Anyway, onto my point. I might be a little late to the replies, but I feel that you the strength and urge to get through all of this. I myself, though not part of a mental or physical condition, went through a VERY difficult time. Nearly 5 years ago, my wife’s grandfather passed away in a car crash, followed by my grandfather six months later to a hematoma, and my other grandpa 3 months after that from the eventual decline in health. Let’s just say that it was a rough year for all our families. I was fortunate enough to have grown up with a “glass half full” attitude, and was able to pull myself through, while still helping the rest of my family cope.

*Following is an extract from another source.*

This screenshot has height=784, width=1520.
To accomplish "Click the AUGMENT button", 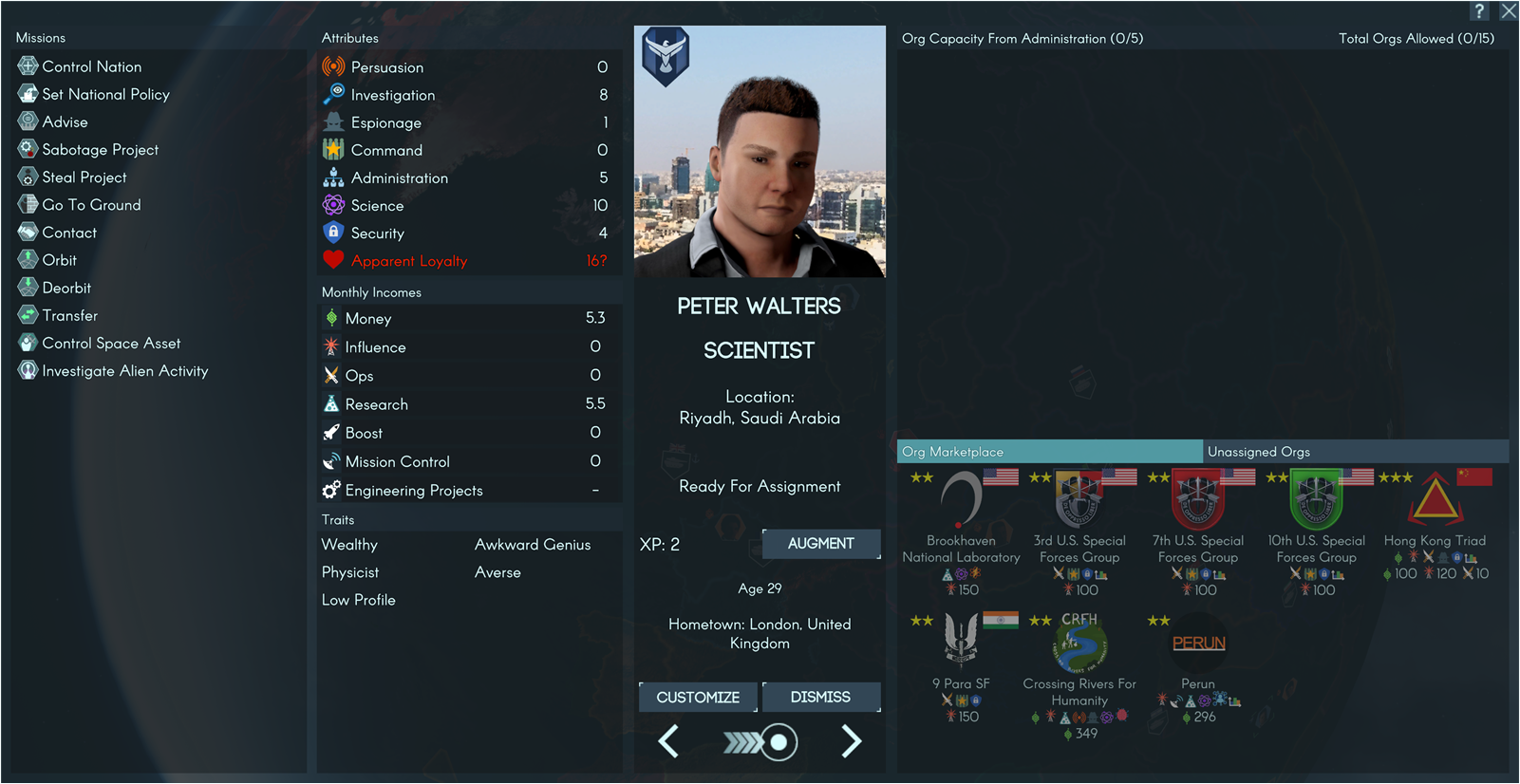I will (821, 544).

But, just remember that you have folks, whether they’re virtual, online, or even in person, that are there for you, and willing to listen. I began reading several books (though they were based on games, hey, I’ll always be a gamer) within the timeframe after their passing. It helped me get through a lot of things, even if they did have “some” violence. I reminded myself (I’m not sure of your faith), that God won’t ever give you more than you can handle. Times will get tough, and things will get hard, but they are what make us ourselves, and allow us to learn what our limits REALLY are, and not just what we think they are.
Take care though, and remember, we’re all here for you.
@Khraden – <3 it's fine, I didn't blog at all for a long time, so a lot of people are catching up. Faith wise… I have a lot of unpacking to do, but the sentiment is a good one. And right now, I /am/ handling it. It's just hard and sucky!
Anna,
You don’t know me-but I read your blogs faithfully.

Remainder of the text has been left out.